Mrs. Chichester was evidently either not listening, or was entirely unimpressed. She was tapping her left hand with a lorgnette she held in her right, and was waiting for an opportunity to speak. Consequently, Mr. Hawkes stopped politely.
"If you can persuade her to remain with us, I will do anything you wish in regard to her character and its development."
"Don't be uneasy," he replied easily, "she will stay. May I see her?"
Mrs. Chichester, rose crossed over to the bell and rang it. She wanted to prepare the solicitor for the possibility of a match between her son and her niece. She would do it NOW and do it tactfully.
"There is one thing you must know, Mr. Hawkes. My son is in love with her," she said, as though in a burst of confidence.
Hawkes rose, visibly perturbed.
"What? Your son?"
"Yes," she sighed. "Of course she is hardly a suitable match for Alaric--as YET. But by the time she is of age--"
"By that time, much may be done."
Jarvis came in noiselessly and was despatched by Mrs. Chichester to bring her niece to her.

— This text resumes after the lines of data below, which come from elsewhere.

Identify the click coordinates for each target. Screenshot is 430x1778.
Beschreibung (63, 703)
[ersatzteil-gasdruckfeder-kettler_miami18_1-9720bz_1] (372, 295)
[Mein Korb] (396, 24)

Hawkes was moving restlessly about the room. He stopped in front of Mrs. Chichester as Jarvis disappeared.
"I am afraid, madam, that such a marriage would be out of the question."
"What do you mean?" demanded the old lady. "As one of the executors of the late Mr. Kingsnorth's will, in my opinion, it would be defeating the object of the dead man's legacy."
Mrs. Chichester retorted, heatedly: "He desires her to be TRAINED. What training is better than MARRIAGE?"
"Almost any," replied Mr. Hawkes. "Marriage should be the union of two formed characters. Marriage between the young is one of my pet objections. It is a condition of life essentially for those who have reached maturity in nature and in character. I am preparing a paper on it for the Croydon Ethical Society and--"
Whatever else Mr. Hawkes might have said in continuation of another of his pet subjects was cut abruptly short by the appearance of Peg. She was still dressed in one of Mrs. Chichester's gifts. She had not had an opportunity to change into her little travelling suit.
Hawkes looked at her in delighted surprise. She had completely changed. What a metamorphosis from the forlorn little creature of a month ago! He took her by the hand and pressed it warmly, at the same time saying heartily:
"Well, well! WHAT an improvement."
Peg gazed at him with real pleasure. She was genuinely glad to see him. She returned the pressure of his hand and welcomed him:
"I'm glad you've come, Mr. Hawkes."
"Why, you're a young lady!" cried the astonished solicitor.
"Am I? Ask me aunt about that!" replied Peg, somewhat bitterly.
"Mr. Hawkes wishes to talk to you, dear," broke in Mrs. Chichester, and there was a melancholy pathos in her voice and, in her eyes.
If neither Alaric nor Mr. Hawkes could deter her, what would become of them?
"And I want to talk to Mr. Hawkes, too," replied Peg. "But ye must hurry," she went on. "I've only, a few minutes."
Mrs. Chichester went pathetically to the door, and, telling Mr. Hawkes she would see him again when he had interviewed her niece, she left them.
"Now, my dear Miss Margaret O'Connell--" began the lawyer.
"Will ye let me have twenty pounds?" suddenly asked Peg.
"Certainly. NOW?" and he took out his pocket-book.
"This minnit," replied Peg positively.